Several indices of thyroid and hypophysial function were measured in order to study the potentiating effect of small doses of thyroxine on thyroid growth induced by propylthiouracil, methimazole or perchlorate. Rats were fed chow (1.6 [mu]g/g iodine) or Ken-L-Kibble (0.25 [mu]g/g iodine) for a year or longer. Propylthiouracil (0.02%), methimazole (0.01%) or perchlorate (1.25%) were added to both diets. One series of rats on chow and one on Ken-L-Kibble, with and without the goitrogens, received thyroxine (25 [mu]g/100 g) in the diet, while another series did not.
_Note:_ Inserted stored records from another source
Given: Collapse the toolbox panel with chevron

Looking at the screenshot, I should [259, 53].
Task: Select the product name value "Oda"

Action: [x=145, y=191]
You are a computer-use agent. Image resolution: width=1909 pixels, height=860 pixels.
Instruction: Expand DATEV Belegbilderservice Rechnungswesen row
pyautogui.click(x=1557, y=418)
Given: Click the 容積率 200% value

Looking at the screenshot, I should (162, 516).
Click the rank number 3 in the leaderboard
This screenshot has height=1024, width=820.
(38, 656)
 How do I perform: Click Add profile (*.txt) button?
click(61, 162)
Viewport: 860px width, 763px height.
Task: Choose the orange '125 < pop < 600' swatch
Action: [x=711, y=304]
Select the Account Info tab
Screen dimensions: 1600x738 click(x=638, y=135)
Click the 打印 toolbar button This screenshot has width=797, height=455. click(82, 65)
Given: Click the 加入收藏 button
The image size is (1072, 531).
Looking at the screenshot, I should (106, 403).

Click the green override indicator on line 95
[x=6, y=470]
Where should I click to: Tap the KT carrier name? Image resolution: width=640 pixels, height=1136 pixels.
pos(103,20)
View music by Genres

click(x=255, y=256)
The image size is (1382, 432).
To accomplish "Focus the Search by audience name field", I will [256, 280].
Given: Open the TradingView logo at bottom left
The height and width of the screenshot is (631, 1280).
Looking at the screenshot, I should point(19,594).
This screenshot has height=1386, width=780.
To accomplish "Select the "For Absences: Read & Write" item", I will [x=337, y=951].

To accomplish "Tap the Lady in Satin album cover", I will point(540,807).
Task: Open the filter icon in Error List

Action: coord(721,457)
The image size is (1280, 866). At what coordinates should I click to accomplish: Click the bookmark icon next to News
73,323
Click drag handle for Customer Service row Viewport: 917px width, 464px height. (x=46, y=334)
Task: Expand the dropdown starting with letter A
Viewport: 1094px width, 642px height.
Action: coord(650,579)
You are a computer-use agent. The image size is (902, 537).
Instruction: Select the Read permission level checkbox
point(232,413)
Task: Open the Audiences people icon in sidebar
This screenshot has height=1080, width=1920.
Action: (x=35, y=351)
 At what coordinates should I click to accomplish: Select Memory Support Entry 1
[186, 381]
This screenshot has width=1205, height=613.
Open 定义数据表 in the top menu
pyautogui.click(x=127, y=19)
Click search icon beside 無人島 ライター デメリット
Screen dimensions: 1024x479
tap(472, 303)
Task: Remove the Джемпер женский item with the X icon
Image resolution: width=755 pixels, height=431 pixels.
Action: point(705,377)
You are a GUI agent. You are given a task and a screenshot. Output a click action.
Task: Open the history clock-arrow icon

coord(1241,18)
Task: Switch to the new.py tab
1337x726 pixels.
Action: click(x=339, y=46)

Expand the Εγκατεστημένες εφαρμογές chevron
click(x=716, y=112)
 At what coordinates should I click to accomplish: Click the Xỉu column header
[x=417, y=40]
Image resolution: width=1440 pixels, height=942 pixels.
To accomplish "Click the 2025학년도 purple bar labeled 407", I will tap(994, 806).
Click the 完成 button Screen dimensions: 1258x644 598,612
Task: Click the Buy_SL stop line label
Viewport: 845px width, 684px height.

Although large goiters were produced by the 3 drugs, with or without thyroxine, increased sizes of goiters due to thyroxine were seen only in rats fed chow with propylthiouracil, and in rats fed Ken-L-Kibble with perchlorate. Wide variations in body and organ weights, food intake, metabolic rate PBI (protein bound iodine), thyroid and pituitary histology and, in the Ken-L-Kibble group, in pituitary and serum thyrotropin levels, were observed. It was concluded that the 3 goitrogenic drugs, administered in apparently equivalent dosage, in reality have widely differing effects and that their chromic effects cannot easily be compared, although all of them favour the formation of numerous small adenomata. However, it was concluded that the goitrogenic action of thyroxine is not limited to an interaction peculiar to proplythiouracil and seems to be mediated via an effect on adenohypophysis or higher centers.